Francis began his second day in the Baltic countries in the second largest city of Lithuania, Kaunas, where about 3,000 Jews survived out of 37,000 during the Nazi occupation from 1941 to 1944. He eventually returned to the capital, Vilnius, to pay tribute to Lithuanians who were deported to Siberian gulags or were tortured, killed and oppressed at home for five decades of Soviet occupation.
Francis also paid tribute to the freedom fighters of the former KGB headquarters where anti-Soviet supporters were arrested and executed, solemnly visiting the now-transformed chambers into a haunting museum of occupation.
Francis also recalled that Sunday was the 75th anniversary of the destruction of the Vilnius ghetto, known for centuries as the "Jerusalem of the North" for its importance in Jewish thought and politics. Every year, the anniversary of 23 September is commemorated with readings of names of Jews killed by Nazis or Lithuanian partisans or deported to concentration camps.
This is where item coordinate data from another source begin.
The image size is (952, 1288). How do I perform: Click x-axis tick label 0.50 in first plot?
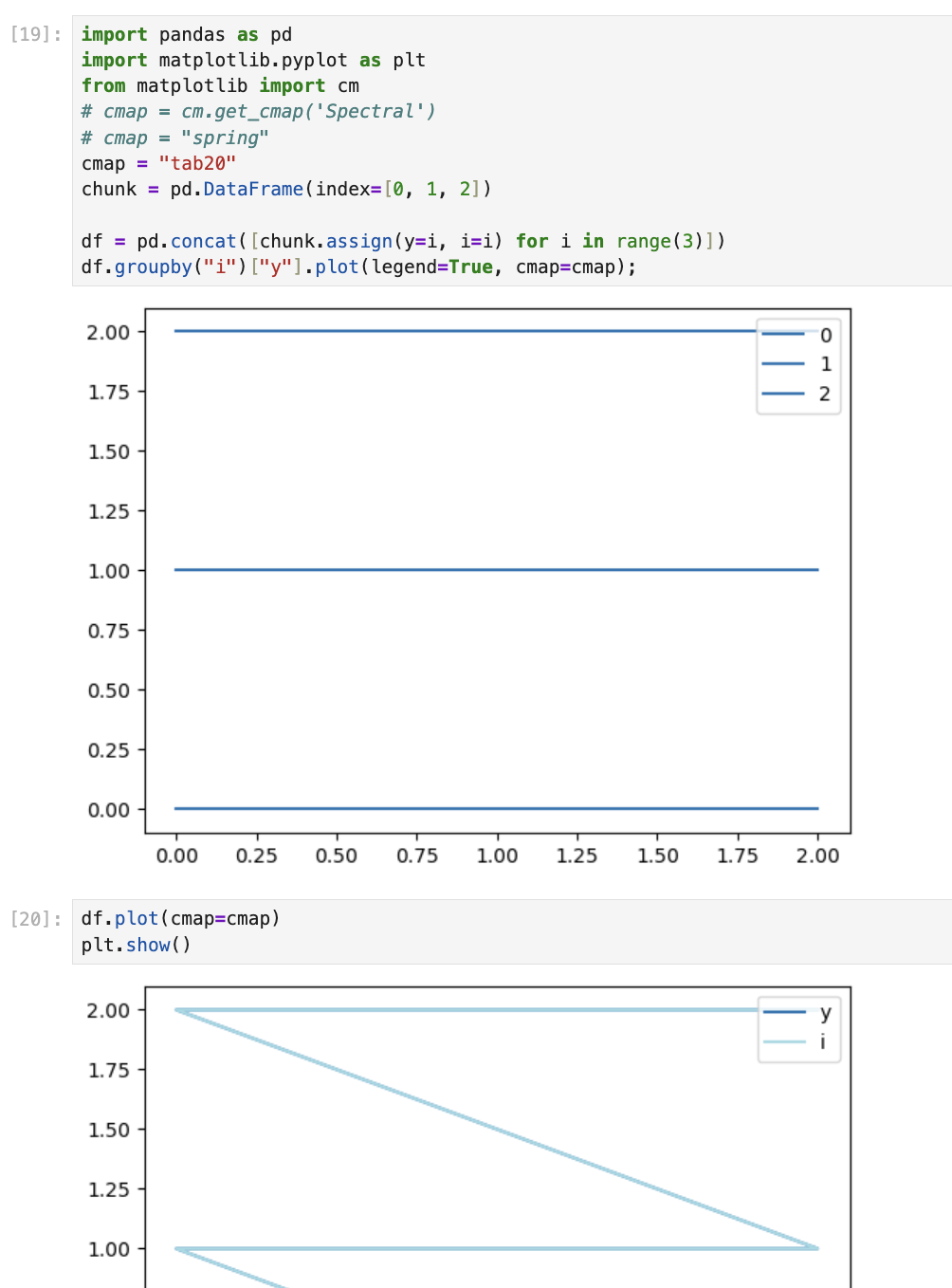[336, 856]
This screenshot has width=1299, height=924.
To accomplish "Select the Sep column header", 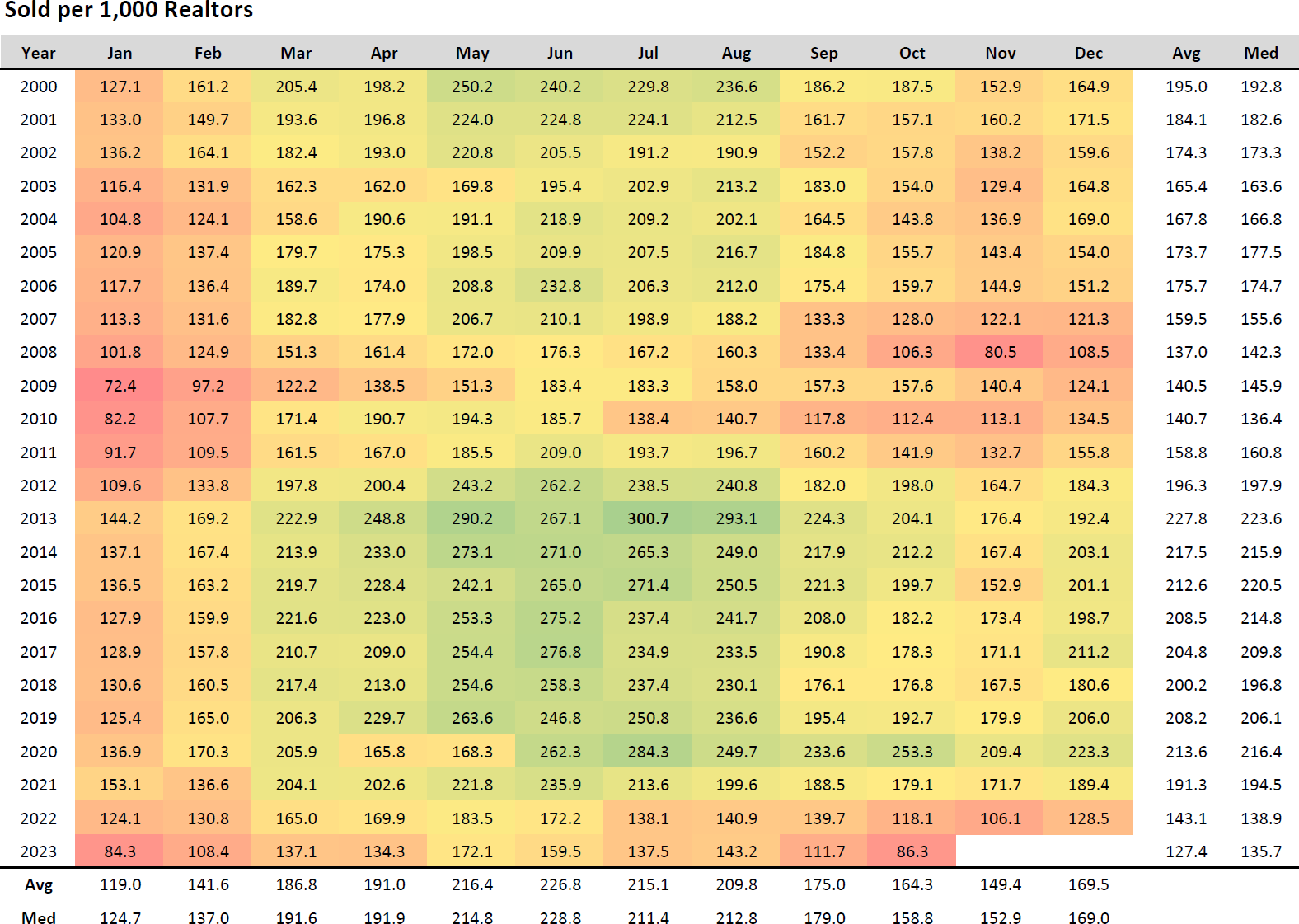I will (x=823, y=53).
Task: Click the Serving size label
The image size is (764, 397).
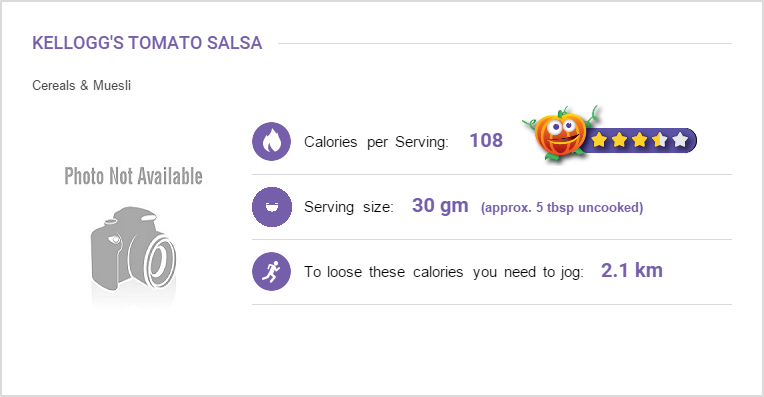Action: (x=349, y=207)
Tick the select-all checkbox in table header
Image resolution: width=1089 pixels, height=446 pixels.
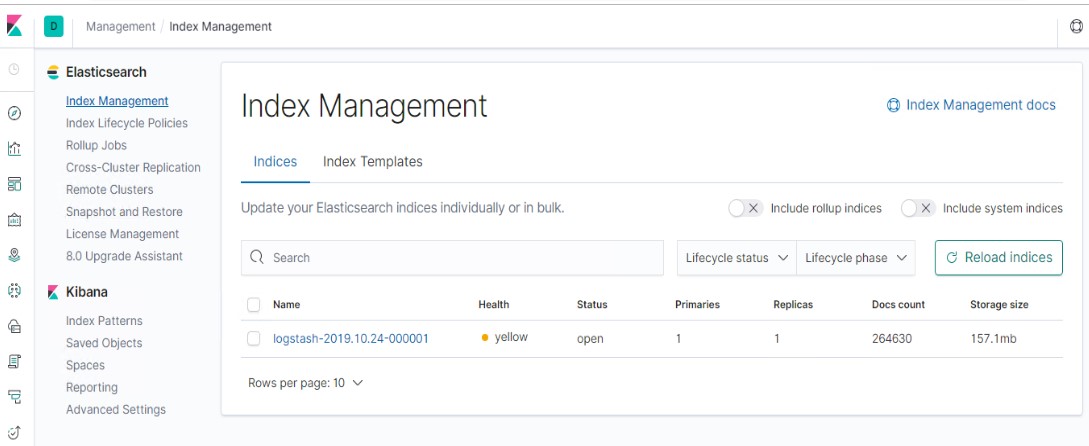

Francis prayed in the old ghetto and warned against the temptation "who can dwell in every human heart" to want to be superior or dominant to others.
Pope's remarks come in the wake of Vatican declaration reached a tentative agreement with China to end a decades-long power struggle over the right to appoint bishops in the country.
Francis travels to Lithuania, Latvia and Estonia to celebrate his centennial of independence and to foster religious faith in the Baltic countries, which have experienced five decades of religious repression imposed by the USSR and in the past. atheism sponsored by the state. Lithuania is 80% Catholic; Lutherans and Russian Orthodox have more followers in Latvia and Estonia, where Francis goes Monday and Tuesday.
Francis' trip changed his schedule three weeks ago to allow him to recognize the massacre of around 90 per cent of the 250,000 Jews in Lithuania at the hands of Nazi occupiers and Lithuanian accomplices.
The issue of Lithuania's complicity in Nazi war crimes is a sensitive topic. Jewish activists accuse some Lithuanians of engaging in historical revisionism by trying to equate the extermination of Jews with the deportations and executions of other Lithuanians during the Soviet occupation.
Many Lithuanians make no distinction between the Soviets who tortured and killed thousands of Lithuanians and the Nazis who did the same with the Jews.
Until recently, the Vilnius KGB Museum called the "Museum of Genocide", but it changed its name to "Museum of Occupations and Freedom Fights" because it focuses about Soviet atrocities, not about Nazi Germans.